**WORK TO BE COMPLETED:** Only an exact repetition of the lines from the one that holds "Open the emoji picker in message bar" to the end of the records is wanted.
== LISTED ENTRIES
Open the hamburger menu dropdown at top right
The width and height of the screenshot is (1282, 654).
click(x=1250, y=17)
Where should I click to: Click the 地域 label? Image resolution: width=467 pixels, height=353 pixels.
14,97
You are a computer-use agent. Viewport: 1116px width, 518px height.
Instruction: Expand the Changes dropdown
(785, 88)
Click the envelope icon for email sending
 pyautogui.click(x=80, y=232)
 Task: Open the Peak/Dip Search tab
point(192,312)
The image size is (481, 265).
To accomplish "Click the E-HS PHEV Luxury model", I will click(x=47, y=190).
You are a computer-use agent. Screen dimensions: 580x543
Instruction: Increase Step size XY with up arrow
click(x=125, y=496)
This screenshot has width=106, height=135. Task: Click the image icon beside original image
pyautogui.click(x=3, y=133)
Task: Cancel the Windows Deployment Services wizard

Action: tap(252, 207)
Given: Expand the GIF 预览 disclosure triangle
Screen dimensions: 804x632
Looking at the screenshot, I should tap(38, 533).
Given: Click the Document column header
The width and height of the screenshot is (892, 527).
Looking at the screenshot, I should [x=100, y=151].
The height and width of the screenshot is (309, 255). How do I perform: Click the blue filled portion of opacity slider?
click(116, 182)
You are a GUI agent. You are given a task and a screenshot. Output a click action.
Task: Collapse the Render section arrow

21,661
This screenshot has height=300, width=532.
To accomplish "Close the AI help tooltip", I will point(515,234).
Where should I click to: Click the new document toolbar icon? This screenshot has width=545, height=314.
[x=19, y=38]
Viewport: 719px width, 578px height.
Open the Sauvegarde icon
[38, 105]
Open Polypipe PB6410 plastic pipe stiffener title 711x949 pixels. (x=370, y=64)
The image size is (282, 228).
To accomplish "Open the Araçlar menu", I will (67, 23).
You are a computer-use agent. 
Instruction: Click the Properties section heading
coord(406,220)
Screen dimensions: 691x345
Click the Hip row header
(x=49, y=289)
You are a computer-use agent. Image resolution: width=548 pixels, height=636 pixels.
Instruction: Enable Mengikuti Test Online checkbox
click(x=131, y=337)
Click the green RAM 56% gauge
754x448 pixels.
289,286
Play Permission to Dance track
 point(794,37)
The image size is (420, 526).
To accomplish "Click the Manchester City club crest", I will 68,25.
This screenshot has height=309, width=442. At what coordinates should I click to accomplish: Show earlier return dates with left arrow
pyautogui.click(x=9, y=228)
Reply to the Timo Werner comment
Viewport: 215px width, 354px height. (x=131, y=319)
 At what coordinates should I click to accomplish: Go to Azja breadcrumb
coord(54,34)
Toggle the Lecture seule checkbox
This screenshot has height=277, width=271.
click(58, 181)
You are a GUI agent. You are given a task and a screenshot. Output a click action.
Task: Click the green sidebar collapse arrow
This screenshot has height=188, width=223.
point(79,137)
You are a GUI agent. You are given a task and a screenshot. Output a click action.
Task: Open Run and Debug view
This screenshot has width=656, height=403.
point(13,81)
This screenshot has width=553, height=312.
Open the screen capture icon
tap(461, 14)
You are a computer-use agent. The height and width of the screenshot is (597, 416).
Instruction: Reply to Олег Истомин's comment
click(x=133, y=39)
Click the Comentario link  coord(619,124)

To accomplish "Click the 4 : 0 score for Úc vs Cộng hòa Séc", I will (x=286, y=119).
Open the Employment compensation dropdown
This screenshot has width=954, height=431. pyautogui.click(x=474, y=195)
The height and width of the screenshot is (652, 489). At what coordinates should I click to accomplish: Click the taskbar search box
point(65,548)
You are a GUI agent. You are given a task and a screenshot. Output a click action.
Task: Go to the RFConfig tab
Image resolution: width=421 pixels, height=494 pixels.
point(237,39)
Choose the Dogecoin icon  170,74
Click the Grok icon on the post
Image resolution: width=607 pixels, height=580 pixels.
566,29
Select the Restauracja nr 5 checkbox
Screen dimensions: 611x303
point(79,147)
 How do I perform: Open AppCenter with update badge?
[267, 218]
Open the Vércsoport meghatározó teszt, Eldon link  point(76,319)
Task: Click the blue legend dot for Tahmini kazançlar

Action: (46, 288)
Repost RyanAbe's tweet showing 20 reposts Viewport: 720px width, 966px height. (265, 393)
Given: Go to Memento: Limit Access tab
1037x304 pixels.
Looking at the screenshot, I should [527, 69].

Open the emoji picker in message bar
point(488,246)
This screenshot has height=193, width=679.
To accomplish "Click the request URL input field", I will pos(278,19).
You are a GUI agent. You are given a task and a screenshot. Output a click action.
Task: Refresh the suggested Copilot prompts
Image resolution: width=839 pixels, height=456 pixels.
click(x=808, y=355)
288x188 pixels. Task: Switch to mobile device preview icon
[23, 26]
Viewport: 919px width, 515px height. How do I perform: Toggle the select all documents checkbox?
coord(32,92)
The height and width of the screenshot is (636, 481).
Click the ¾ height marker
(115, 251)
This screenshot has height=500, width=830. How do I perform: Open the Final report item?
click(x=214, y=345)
====
**EXERCISE ANSWER:**
Open the emoji picker in message bar
point(488,246)
This screenshot has height=193, width=679.
To accomplish "Click the request URL input field", I will pos(278,19).
You are a GUI agent. You are given a task and a screenshot. Output a click action.
Task: Refresh the suggested Copilot prompts
Image resolution: width=839 pixels, height=456 pixels.
click(x=808, y=355)
288x188 pixels. Task: Switch to mobile device preview icon
[23, 26]
Viewport: 919px width, 515px height. How do I perform: Toggle the select all documents checkbox?
coord(32,92)
The height and width of the screenshot is (636, 481).
Click the ¾ height marker
(115, 251)
This screenshot has height=500, width=830. How do I perform: Open the Final report item?
click(x=214, y=345)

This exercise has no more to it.